Managing your career
On motherhood and evolving ambition (6 minute read)
From our friend, Natasha. “Force of nature” is a cringey phrase thrown around too lightly, but it’s deserving here. Natasha is just that. Here she reflects on the impact motherhood has had on the trajectory of her ambition. Her honest take on evolving identity, impossible tradeoffs, and finding new ways to define success feels refreshingly real.
Where are you on the burnout spectrum? (5 minute read)
If you’re feeling burnout, a state of emotional, mental, and often physical exhaustion brought on by prolonged or repeated stress, know that you’re not alone. In today’s always-on world where chronic stress is normalized, many people don’t realize they’re burned out until they’re deep in it. The first step to burnout recovery is awareness so you can take action. If you’re experiencing work-induced panic attacks all the time, stress eating regularly, and constantly getting sick, please consider taking a break and prioritize the essentials: good sleep, eating real food (not just takeout and snacks), moving your body daily, and scheduling time for play. Remember to take care of yourself.
How to be an empathetic manager (without becoming a therapist) (7 minute read)
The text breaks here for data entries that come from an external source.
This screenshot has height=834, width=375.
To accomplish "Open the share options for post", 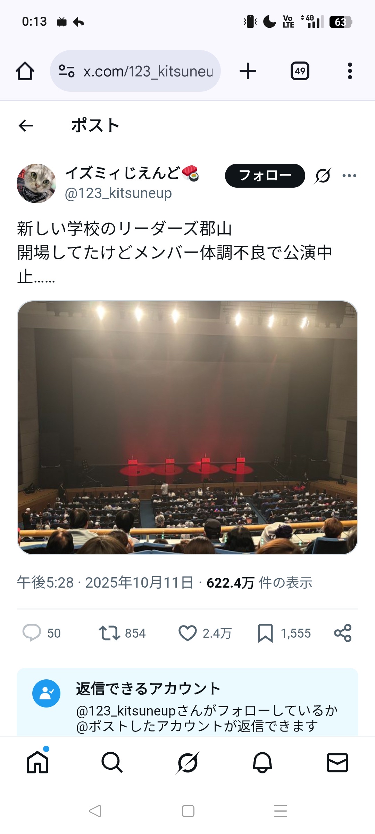I will click(343, 633).
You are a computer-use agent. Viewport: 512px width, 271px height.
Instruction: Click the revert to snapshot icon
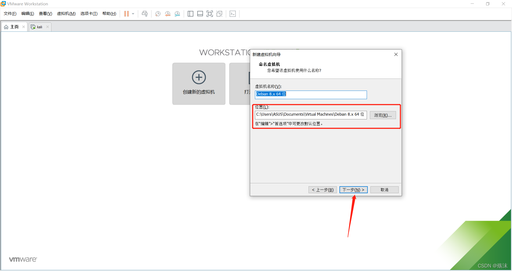167,14
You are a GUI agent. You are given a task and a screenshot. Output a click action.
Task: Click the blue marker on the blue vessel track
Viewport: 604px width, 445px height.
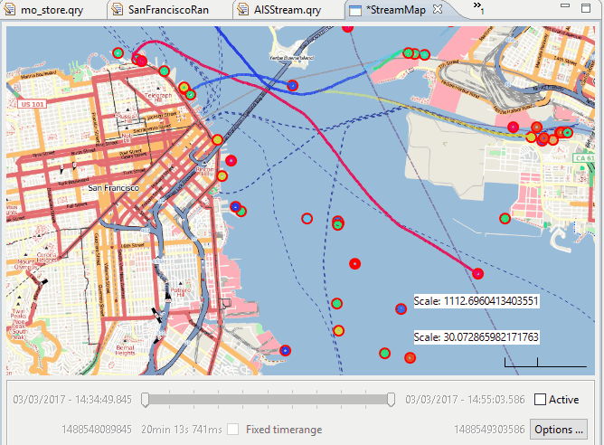coord(292,85)
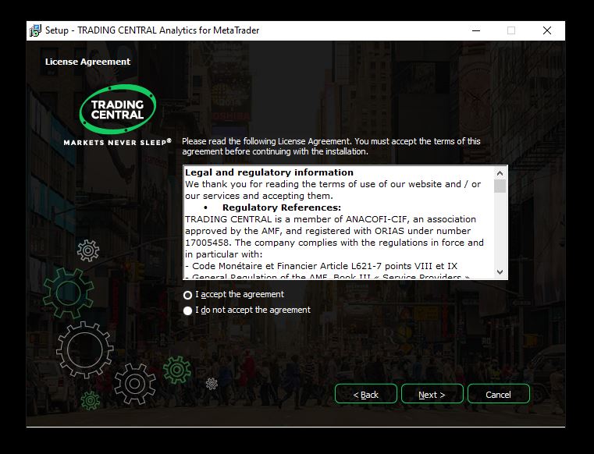Viewport: 594px width, 454px height.
Task: Click the "I accept the agreement" label text
Action: coord(240,295)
Empathetic leaders often do a lot of invisible emotional labor. Sure, your direct reports and cross-functional partners should be able to talk about the impact of work problems but only up to a certain point. If you only focus on what’s wrong, your team may feel angry and disempowered. Instead, putting a limit on your team sharing their frustrations prevents you from feeling drained and emotionally dumped on. Wes Kao, co-founder of Maven, recommends being both real and authentic with your team. Here’s how: 1. Avoid being their therapist 2. Direct the conversation towards an actionable direction 3. Steer clear from sharing solutions 4. Push back gently to help the recipient reframe the situation. Try it out this week and see which tactic lands.